Il comunicato di Fratelli d’Italia fa quasi ridere, se non fosse inquietante per l’idea persecutoria delle commissioni d’inchiesta contro le opposizioni. L’ideatore è l’onorevole Francesco Filini, braccio destro del sottosegretario a Palazzo Chigi Giovanbattista Fazzolari, di cui ha preso il posto come responsabile del Programma di FdI: “Il Superbonus, voluto e ancora difeso con pervicacia da Conte e dal M5s, non è stato altro che la più grande mangiatoia di ladri e truffatori della storia d’Italia”, dice il braccio destro del braccio destro della premier, che vuole fare emergere “tutte le responsabilità”.

 

L’idea, per chi ha criticato la logica folle del bonus edilizio al 110 per cento sin dal principio, è allettante.

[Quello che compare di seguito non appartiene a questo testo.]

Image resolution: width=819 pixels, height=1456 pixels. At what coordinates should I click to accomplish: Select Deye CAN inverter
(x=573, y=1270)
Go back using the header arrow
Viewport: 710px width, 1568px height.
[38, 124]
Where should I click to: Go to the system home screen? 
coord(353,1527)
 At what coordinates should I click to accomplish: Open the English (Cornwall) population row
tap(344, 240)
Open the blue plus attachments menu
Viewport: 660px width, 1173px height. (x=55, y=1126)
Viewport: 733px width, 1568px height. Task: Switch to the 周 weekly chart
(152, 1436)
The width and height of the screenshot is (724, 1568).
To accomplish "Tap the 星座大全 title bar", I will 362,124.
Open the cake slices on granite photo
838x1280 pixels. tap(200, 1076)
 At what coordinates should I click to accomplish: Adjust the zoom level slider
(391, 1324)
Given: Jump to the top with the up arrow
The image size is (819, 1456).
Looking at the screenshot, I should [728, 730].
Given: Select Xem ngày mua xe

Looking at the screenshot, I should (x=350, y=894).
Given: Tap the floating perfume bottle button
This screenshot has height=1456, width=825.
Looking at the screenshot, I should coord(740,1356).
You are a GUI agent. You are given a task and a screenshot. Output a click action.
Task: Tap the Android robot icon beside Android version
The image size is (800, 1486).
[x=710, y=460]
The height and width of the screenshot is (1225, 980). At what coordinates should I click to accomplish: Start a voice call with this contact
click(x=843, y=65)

Finalmente verranno individuate tutte le responsabilità. Ma proprio per questo chi è al governo dovrebbe andarci cauto. Perché tutti i partiti di maggioranza hanno sostenuto il Superbonus, ne hanno chiesto la proroga e l’estensione, la dilatazione nel tempo e l’ampliamento nello spazio. Lega e Forza Italia che erano al governo, ma anche FdI che era all’opposizione.

 

Il partito di Meloni si opponeva a Mario Draghi che tentava di frenare il bonus. “FdI è favorevole al mantenimento del Superbonus – diceva il coordinatore del partito Giovanni Donzelli –. Mettere tetti, limiti e cavilli scoraggia le persone”. Oltre a Donzelli, che criticava il decreto Antifrodi di Draghi, Filini potrà audire Marco Osnato, attuale presidente della commissione Finanze al Senato di FdI, che sembrava impossessato dallo spirito di Conte: “Se oggi il presidente del Consiglio [Draghi] si vanta di un 6 per cento di aumento del pil, lo deve al Superbonus”.

 

Non potrà mancare un serrato esame della premier, che contianamente attaccava i tentativi di Draghi di arginare la voragine nei conti pubblici: “Il Superbonus è uno strumento molto utile per rilanciare l’economia – diceva Meloni – la semplificazione è la strada maestra da percorrere”. Via lacci e lacciuoli, insomma. I vicepremier Matteo Salvini e Antonio Tajani non erano da meno. La Commissione d’inchiesta mostrerà quanto una delle misure più devastanti della storia repubblicana sia stata il frutto di una politica consociativa. Fatta sul serio, farebbe emergere – oltre a quelle indiscutibili di Conte e del Pd che, con Roberto Gualtieri, controllava il Mef – anche le responsabilità delle opposizioni che intervenivano solo per invitare a spendere di più (FdI, ad esempio, si batteva per estendere il Superbonus anche alle strutture ricettive alberghiere ed extralberghiere). 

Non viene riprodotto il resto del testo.